V4, released on July 17, 2025 and presented at ICML 2025, introduced holistic agentic evaluation.^[6] Recognizing that function calling forms the foundation of agentic AI systems, V4 tests tool-calling in real-world agentic settings across three new evaluation dimensions: web search with multi-hop reasoning, agent memory management, and format sensitivity. The team motivated the web-search track by noting that "LLM agents often rely on static knowledge bases with a fixed cutoff date, which makes them less effective when handling queries about recent events or information beyond their training scope."^[6]
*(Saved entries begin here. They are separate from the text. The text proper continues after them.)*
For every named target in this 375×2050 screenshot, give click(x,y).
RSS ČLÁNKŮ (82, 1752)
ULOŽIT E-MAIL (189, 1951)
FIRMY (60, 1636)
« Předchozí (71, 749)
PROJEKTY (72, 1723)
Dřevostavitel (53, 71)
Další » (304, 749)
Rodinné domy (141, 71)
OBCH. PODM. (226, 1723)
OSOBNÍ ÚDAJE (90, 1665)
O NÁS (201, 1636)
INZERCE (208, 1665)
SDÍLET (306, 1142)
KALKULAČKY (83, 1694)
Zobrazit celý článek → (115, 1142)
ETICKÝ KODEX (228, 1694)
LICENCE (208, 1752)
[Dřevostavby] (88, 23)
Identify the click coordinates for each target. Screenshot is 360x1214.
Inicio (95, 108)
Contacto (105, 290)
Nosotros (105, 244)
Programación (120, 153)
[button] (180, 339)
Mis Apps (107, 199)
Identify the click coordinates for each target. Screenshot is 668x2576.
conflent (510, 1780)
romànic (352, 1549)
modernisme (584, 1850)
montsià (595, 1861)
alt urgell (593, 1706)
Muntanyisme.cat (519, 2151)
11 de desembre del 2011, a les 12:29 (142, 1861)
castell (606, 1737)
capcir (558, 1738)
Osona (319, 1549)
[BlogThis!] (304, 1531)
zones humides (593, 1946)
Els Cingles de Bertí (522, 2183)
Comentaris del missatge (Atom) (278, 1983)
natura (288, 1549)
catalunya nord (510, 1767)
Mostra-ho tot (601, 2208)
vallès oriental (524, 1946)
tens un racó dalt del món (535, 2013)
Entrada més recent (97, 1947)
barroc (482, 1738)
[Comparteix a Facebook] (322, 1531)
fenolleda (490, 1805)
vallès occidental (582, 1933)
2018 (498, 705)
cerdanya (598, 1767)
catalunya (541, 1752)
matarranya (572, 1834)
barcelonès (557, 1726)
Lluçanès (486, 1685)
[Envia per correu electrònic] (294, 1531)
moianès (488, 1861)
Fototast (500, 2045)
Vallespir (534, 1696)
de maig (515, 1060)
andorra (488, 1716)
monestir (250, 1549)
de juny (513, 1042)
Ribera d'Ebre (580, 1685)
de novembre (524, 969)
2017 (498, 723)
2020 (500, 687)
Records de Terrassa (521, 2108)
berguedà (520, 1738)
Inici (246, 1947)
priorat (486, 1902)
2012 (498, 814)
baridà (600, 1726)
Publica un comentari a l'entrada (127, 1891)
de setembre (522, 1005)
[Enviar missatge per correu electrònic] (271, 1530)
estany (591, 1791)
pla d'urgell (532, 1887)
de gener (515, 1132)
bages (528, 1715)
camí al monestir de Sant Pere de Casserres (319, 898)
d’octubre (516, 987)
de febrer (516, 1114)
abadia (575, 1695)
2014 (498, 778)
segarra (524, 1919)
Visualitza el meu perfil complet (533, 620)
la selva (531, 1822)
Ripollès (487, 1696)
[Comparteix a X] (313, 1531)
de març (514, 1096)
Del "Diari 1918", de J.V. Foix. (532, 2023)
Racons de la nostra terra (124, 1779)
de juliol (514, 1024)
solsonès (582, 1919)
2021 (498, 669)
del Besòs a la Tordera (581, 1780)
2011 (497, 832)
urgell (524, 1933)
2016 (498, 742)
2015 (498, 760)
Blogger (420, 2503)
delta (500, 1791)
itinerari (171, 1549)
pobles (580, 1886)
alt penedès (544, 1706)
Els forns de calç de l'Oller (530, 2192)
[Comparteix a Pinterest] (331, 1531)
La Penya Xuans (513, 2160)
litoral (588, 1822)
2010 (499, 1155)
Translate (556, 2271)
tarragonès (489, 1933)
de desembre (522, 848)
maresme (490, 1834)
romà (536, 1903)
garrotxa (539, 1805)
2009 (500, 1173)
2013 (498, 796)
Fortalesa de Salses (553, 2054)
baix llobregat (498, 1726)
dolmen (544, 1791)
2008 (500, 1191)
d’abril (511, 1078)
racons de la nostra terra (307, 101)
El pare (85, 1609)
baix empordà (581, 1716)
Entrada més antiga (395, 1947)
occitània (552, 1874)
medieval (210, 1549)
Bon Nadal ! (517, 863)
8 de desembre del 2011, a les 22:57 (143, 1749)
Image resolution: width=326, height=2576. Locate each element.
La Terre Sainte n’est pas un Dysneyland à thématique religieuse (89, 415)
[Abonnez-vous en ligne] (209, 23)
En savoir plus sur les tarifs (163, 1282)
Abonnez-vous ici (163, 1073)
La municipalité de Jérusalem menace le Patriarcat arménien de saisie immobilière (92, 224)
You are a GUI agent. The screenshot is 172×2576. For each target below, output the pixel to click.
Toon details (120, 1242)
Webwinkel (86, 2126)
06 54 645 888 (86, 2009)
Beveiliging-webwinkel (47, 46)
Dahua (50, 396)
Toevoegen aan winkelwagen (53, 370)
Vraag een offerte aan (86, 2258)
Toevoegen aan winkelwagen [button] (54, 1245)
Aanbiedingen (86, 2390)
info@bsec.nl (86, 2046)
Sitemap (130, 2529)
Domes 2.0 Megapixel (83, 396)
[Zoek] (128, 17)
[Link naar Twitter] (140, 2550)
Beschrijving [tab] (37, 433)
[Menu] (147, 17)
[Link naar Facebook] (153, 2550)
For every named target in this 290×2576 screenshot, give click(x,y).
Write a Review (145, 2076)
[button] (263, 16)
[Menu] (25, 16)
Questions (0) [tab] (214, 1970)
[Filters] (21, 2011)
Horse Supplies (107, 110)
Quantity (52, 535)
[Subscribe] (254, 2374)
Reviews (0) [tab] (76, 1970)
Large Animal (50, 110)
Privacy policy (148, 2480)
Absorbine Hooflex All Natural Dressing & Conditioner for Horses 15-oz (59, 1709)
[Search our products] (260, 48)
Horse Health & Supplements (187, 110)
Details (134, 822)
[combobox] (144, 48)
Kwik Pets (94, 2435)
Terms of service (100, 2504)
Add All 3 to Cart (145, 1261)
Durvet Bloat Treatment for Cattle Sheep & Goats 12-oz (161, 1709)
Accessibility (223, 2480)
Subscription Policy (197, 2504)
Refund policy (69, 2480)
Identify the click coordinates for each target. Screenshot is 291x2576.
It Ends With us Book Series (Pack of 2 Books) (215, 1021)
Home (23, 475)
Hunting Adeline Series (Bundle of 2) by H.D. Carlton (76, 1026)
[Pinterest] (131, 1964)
Web Search with Multi-Hop Reasoning

The web search evaluation assesses how effectively models can answer questions that require retrieving and integrating information from multiple sources through sequential search queries. The category "contains 100 human-crafted multihop questions spanning various domains," which expand into a weighted 200-point web-search score through error-injection variants.^[6] For example, answering "Who founded the fastest-growing U.S. business in 2024?" requires first identifying the business, then searching for its founder.

Hop distribution: Questions span 2-hop, 3-hop, and 4-hop categories across domains including technology, business, geography, and culture.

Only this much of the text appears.